┏━━

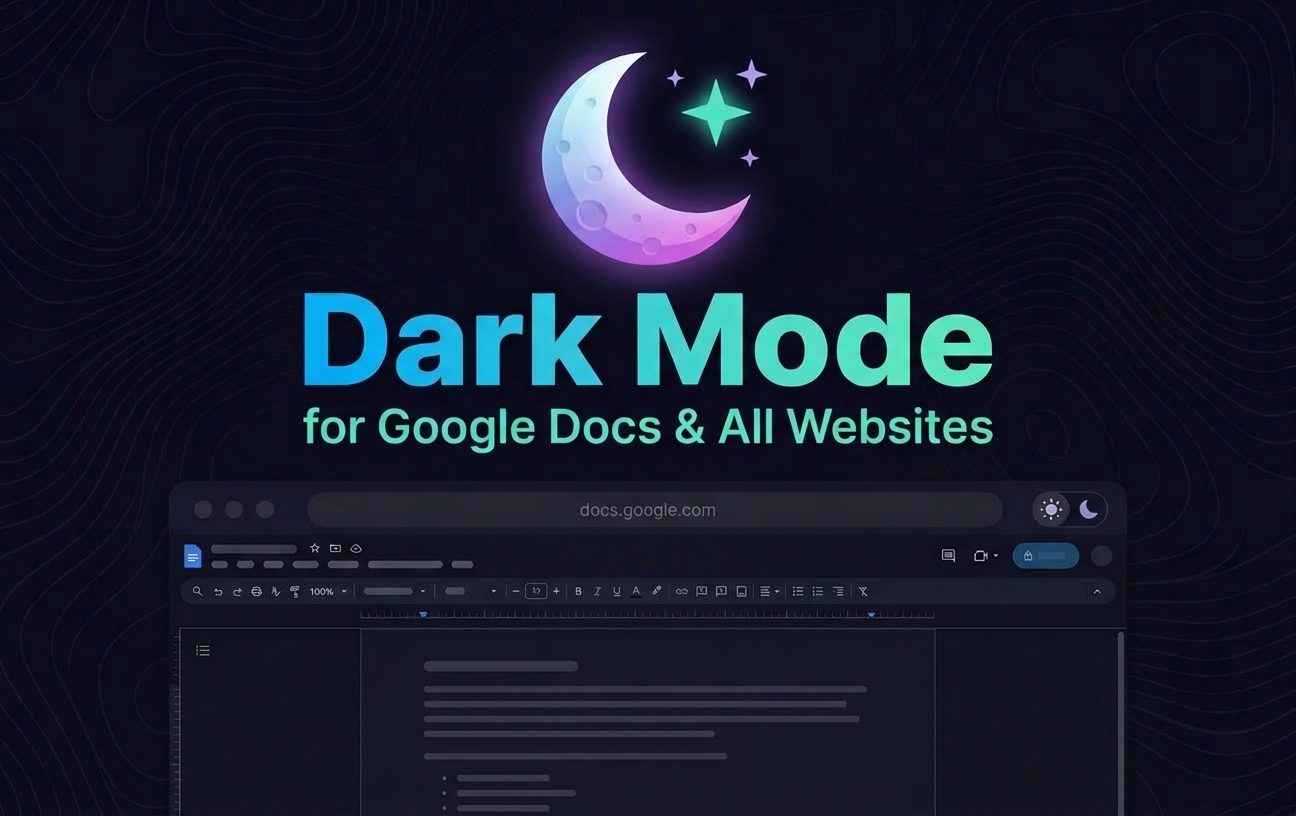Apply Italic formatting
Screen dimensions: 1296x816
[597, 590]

┗━━
┏━━

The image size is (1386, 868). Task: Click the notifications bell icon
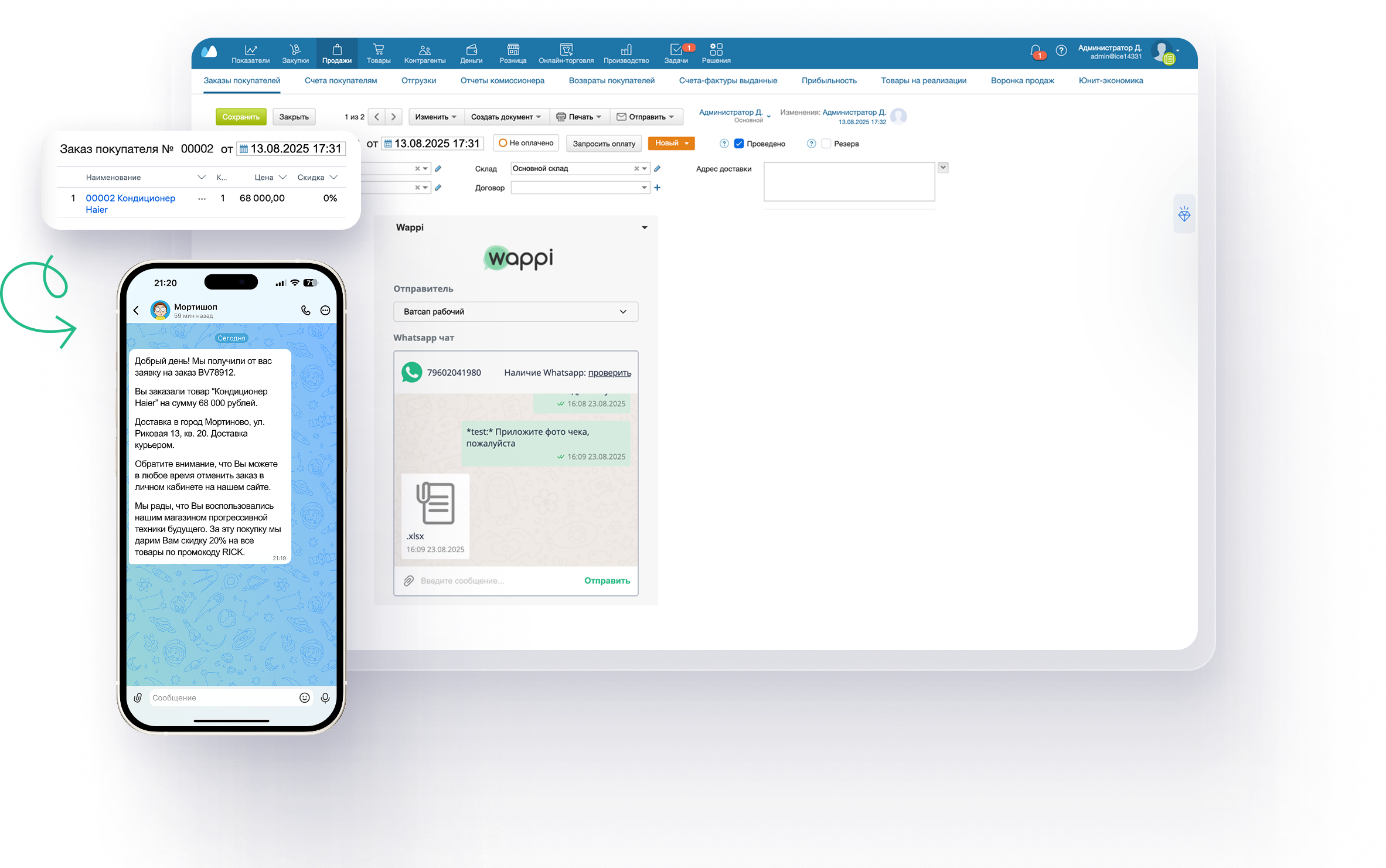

┗━━
┏━━

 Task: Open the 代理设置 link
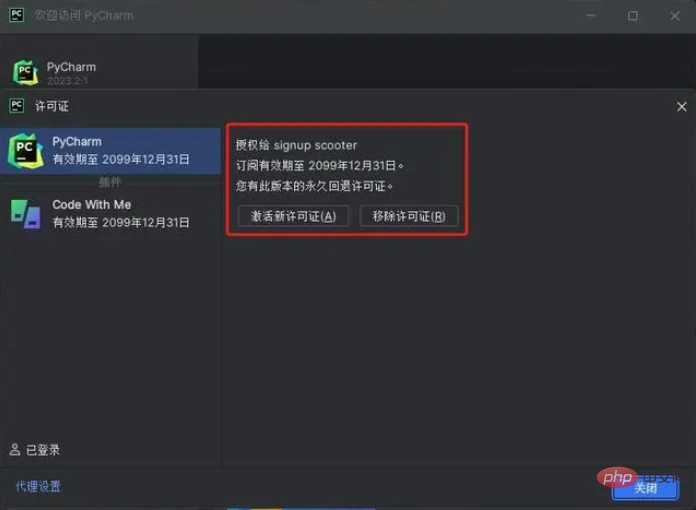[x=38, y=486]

┗━━

> What is being asked: Locate each line in the listing above that contains the word "Task", and copy those lines.

> Written solution:
The image size is (1386, 868). Task: Click the notifications bell icon
 Task: Open the 代理设置 link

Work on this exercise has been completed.